Ils peuvent avoir une double nationalité dans certains cas. Donc, c'est aussi une des mesures. Je crois qu'il faut qu'on envoie le signe qu'on ne se couche plus, qu'on est debout, que la France réagit, qu'elle est forte et qu'elle ne faiblira pas.

17:21
Présentateur

Vous disiez à l'instant, il y a aussi la question de l'urbanisme de ces quartiers. Hier, sur ce plateau, Jean-Luc Mélenchon voyait aussi une explication. Il disait le contexte social. Il y a un contexte social, un contexte policier.

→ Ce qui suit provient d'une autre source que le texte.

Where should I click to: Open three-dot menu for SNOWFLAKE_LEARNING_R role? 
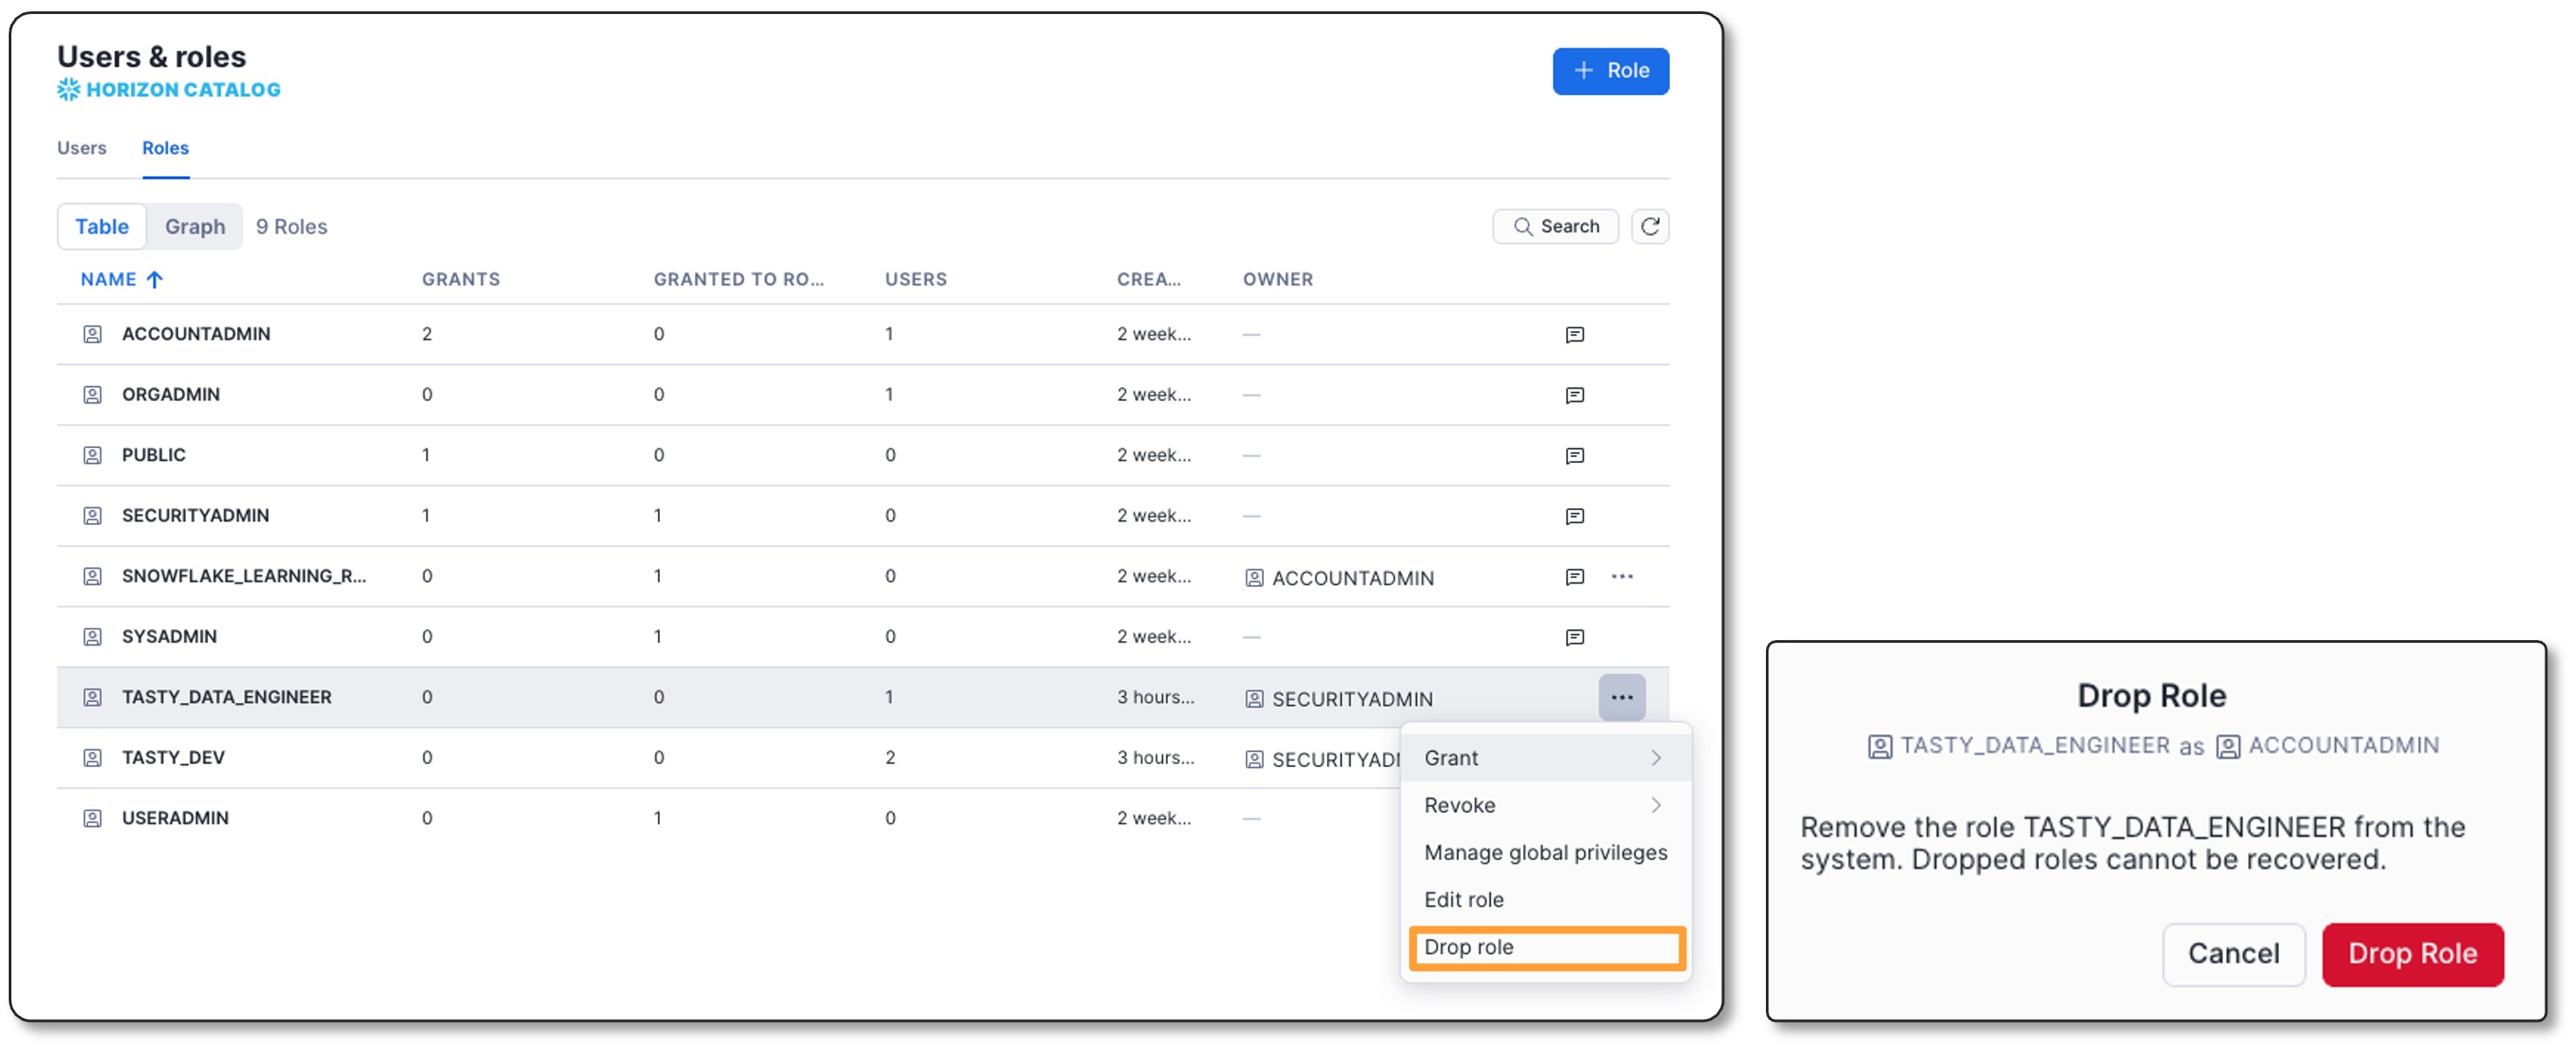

Est-ce que vous croyez qu'il y a un contexte social ? Est-ce que les situations sociales de ces quartiers expliquent aussi la violence ? Ça, c'est la thèse de Mme Rousseau

17:39
Éric Ciotti

et de M. Mélenchon que les pauvres sont conduits à piller. C'était la justification de Mme Rousseau qui est indigne, d'ailleurs, qui traduit une forme de mépris qui est insupportable. Non pas parce que la pauvreté engendrera la violence, parce qu'elle engendrera une colère. Il y a des Français qui sont en difficulté, qui vivent dans nos villages, dans nos campagnes. Est-ce qu'ils vont piller ? Est-ce qu'ils vont casser ? Est-ce qu'ils vont brûler ? Donc, ne généralisons pas. Il y a aujourd'hui des formes de ghetto, de communautarisme qui se sont créés dans certains lieux qui génèrent de la violence. Je récuse cette explication sociale.

18:16
Présentateur

Vous voyez davantage un rôle, en revanche, du côté des réseaux sociaux et des jeux vidéo. C'était aussi l'une des convictions du chef de l'État la semaine dernière. Je parlais des parents, mais son ministre de la Justice disait ce week-end si vous allez sur Snapchat, effectivement, on voit des jeunes qui partagent les vidéos sur les réseaux. Il y a eu un appel aux plateformes pour qu'elles luttent également. Emmanuel Macron qui disait les jeunes ont l'impression de revivre dans la rue les jeux vidéo qui les ont intoxiqués. Est-ce que là, c'est un levier ? En tout cas, c'est un vecteur de propagation.

18:42
Éric Ciotti

L'incendie se propage plus vite. Et par rapport à 2005, c'était une grande différence. On voit que sur ces réseaux, des points de rassemblement, de réunion sont lancés instantanément. Donc, il faut sans doute beaucoup mieux gérer dans ces situations de crise, voire de façon générale, sur l'accès aux mineurs de ces réseaux qui, de façon globale, n'amènent rien de bon pour cette jeunesse. Vous avez dit tout à l'heure que c'est une forme d'addiction. Beaucoup de pédopsychiatres le soulignent extraordinairement dangereux.

19:13
Présentateur

Vous avez dit que vous souteniez tout à l'heure le ministre de l'Intérieur parce qu'il fallait aussi soutenir nos forces de l'ordre. Est-ce que vous faites confiance au gouvernement pour régler la situation dans laquelle nous sommes ? Aujourd'hui,

19:23
Éric Ciotti

je ne dirai pas ça. Il y a eu un maintien de l'ordre qui a été assuré grâce à nos policiers, grâce à nos gendarmes, grâce à nos institutions. Et je salue ce travail. Maintenant, il y a un immense chantier de reconstruction. Nous y prendrons notre part sur les idées, sur les propositions. J'espère que le gouvernement nous écoutera.

19:43
Présentateur

Merci beaucoup, Eric Ciotti, d'avoir été l'invité de l'ACI ce matin.